Collected data entries
════════════════

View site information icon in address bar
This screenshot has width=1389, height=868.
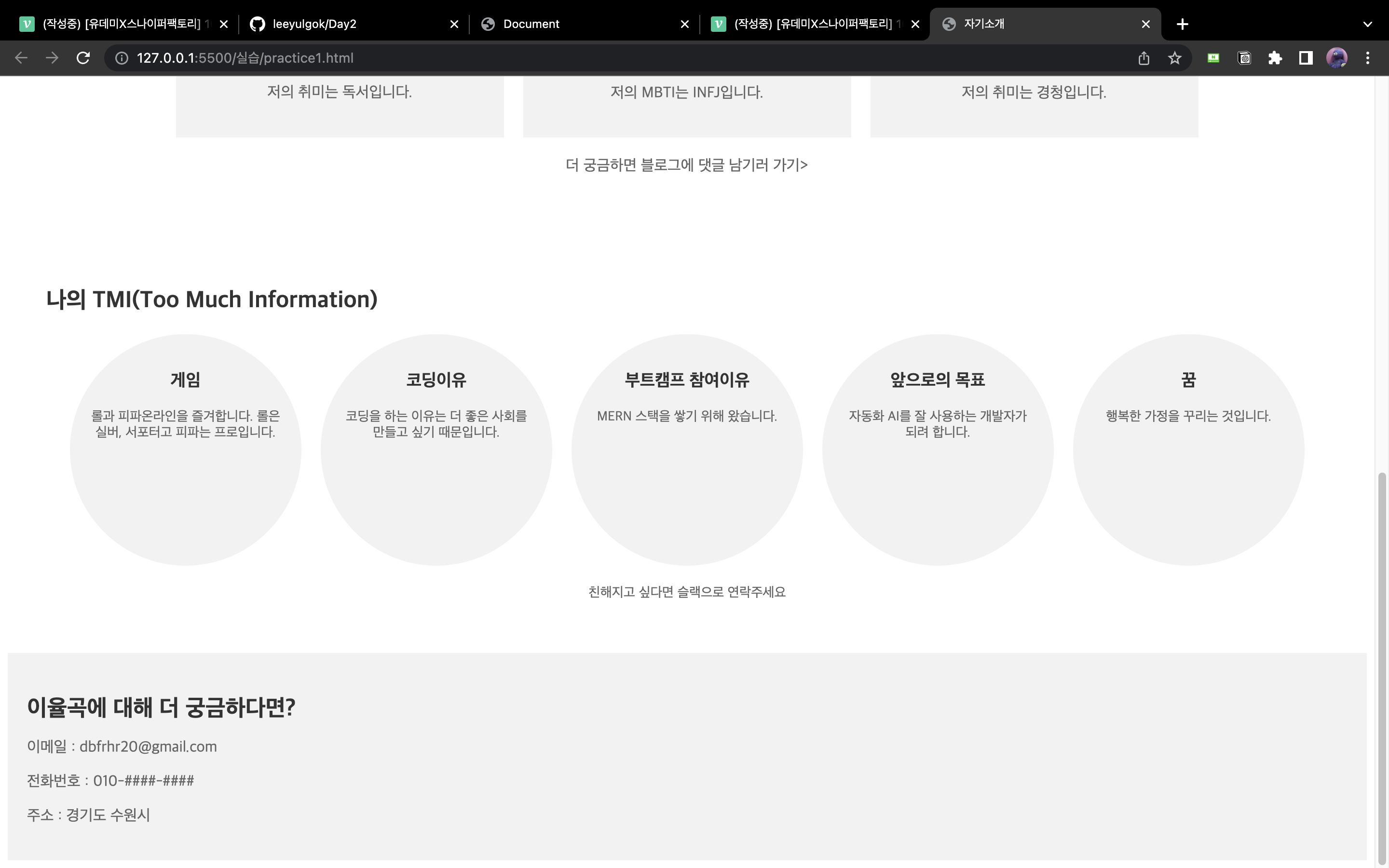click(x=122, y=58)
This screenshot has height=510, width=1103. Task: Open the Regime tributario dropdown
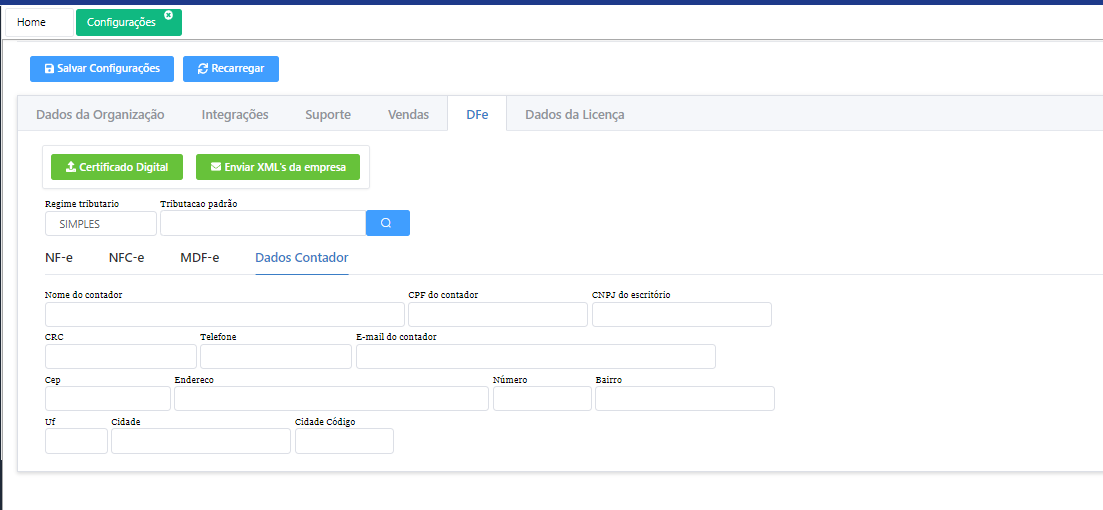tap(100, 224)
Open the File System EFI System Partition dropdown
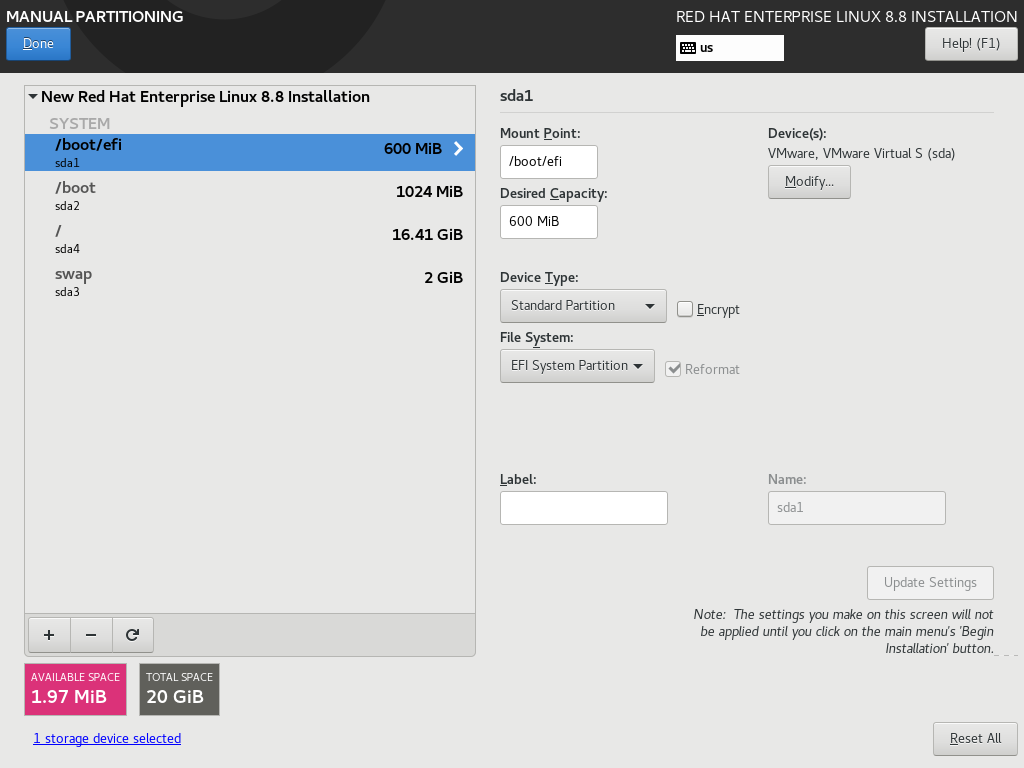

════════════════

_DIRECTIONS FOR THIS TASK_: List every line in the rows above that contains the string "dropdown", reproducing each line in full.

_EXERCISE ANSWER_:
This screenshot has height=510, width=1103. Task: Open the Regime tributario dropdown
Open the File System EFI System Partition dropdown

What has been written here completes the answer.